Results from my trading bot
This page combines the editorial explanation of the project with the live data that used to be published from the bot runtime: current portfolio, capital evolution and latest executed orders.
Live results
The interactive section is protected with Google reCAPTCHA before enabling the bot queries.
What the bot tried to do
The goal was to reduce impulsive trading decisions and test whether a programmed set of rules could improve portfolio management. That led to several building blocks: portfolio state, historical capital evolution and the latest executed operations.
The experiment should be read as a software and data project, not as financial advice. The interesting part is how the bot turns market information into a repeatable process: read the current state, compare it with the strategy, execute an action and store the result for later analysis.
Environment considerations
Any trading agent first needs a market model: current price, history, liquidity, cash, held shares and transaction cost. That simplified model is the base on which automated strategies can be tested.
A real strategy also needs guardrails: maximum exposure per asset, maximum number of trades, stop conditions, logging, data quality checks and a way to disable the bot when the data provider or broker behaves unexpectedly.
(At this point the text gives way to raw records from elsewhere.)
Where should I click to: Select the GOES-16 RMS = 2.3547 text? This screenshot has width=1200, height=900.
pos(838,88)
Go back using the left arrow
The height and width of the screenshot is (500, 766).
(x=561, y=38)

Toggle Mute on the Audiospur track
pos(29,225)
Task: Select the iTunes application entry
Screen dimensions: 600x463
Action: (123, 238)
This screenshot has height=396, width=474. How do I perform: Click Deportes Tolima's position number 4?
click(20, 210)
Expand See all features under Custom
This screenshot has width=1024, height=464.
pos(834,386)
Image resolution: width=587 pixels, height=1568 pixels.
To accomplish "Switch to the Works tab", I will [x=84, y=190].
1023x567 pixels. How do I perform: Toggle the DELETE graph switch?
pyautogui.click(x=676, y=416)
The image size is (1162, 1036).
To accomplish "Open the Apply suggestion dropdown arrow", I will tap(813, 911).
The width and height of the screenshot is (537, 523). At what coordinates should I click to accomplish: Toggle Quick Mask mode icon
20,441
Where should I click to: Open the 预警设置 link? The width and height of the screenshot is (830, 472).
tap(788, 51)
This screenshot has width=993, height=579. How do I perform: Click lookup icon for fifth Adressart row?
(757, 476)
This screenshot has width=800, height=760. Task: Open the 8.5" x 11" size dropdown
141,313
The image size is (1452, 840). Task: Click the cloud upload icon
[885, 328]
Limitations and useful lessons
The hardest part is not drawing a chart or storing the portfolio. The hard part is avoiding false confidence. A backtest can look good because of overfitting, missing fees, survivorship bias or a period that happens to favor the selected rule.
For that reason, the value of this page is educational: it documents the pieces required by an automated trading workflow and links them with Python, market data and API articles in the rest of the site.